TASK BRIEF:
Every line in the records below that holds "pixels" must be identified and copied.

INFORMATION PROVIDED:
▬▬▬▬▬▬▬▬▬▬

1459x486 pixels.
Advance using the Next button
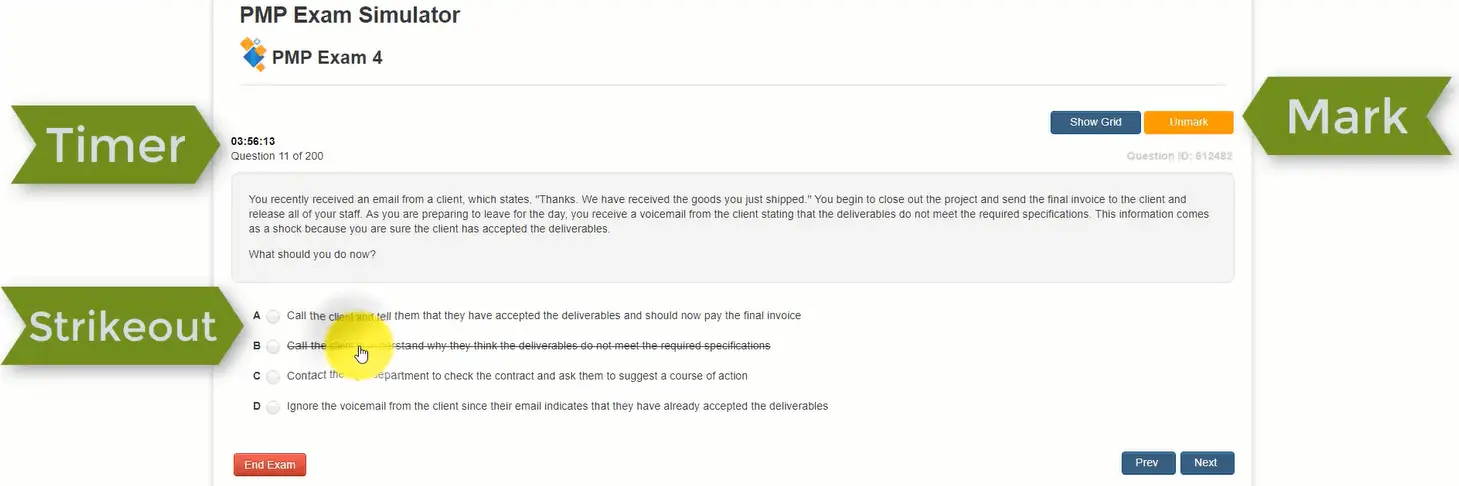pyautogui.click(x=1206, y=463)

▬▬▬▬▬▬▬▬▬▬

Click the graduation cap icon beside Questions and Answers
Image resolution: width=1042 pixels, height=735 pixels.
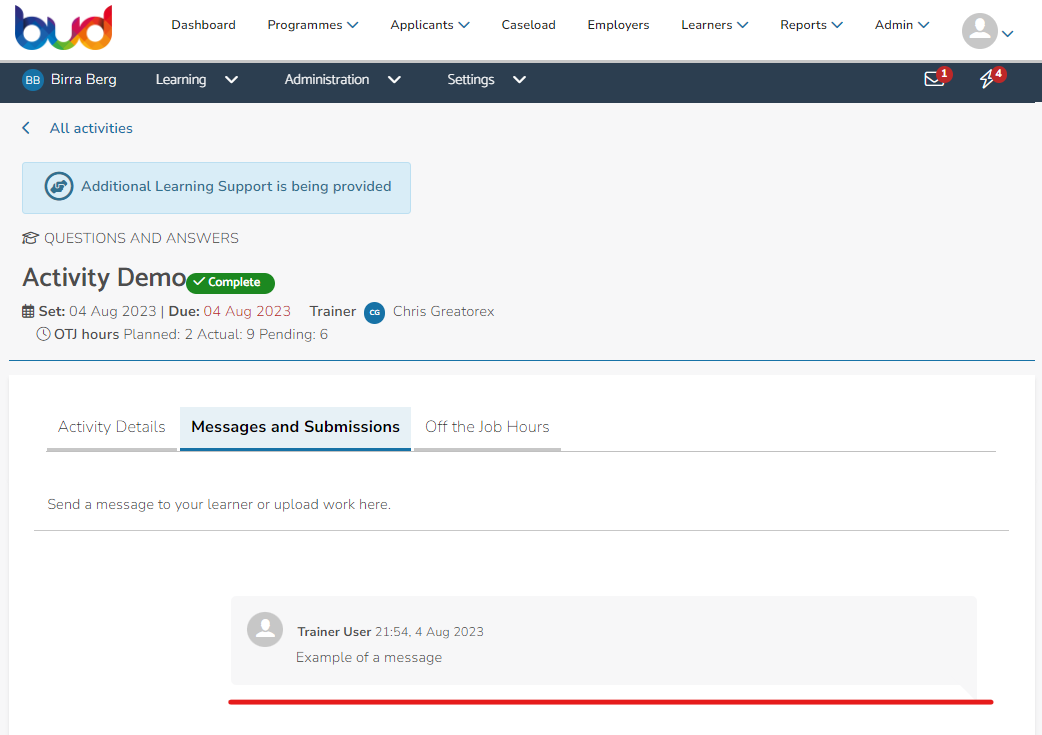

▬▬▬▬▬▬▬▬▬▬

ANSWER BELOW:
1459x486 pixels.
Image resolution: width=1042 pixels, height=735 pixels.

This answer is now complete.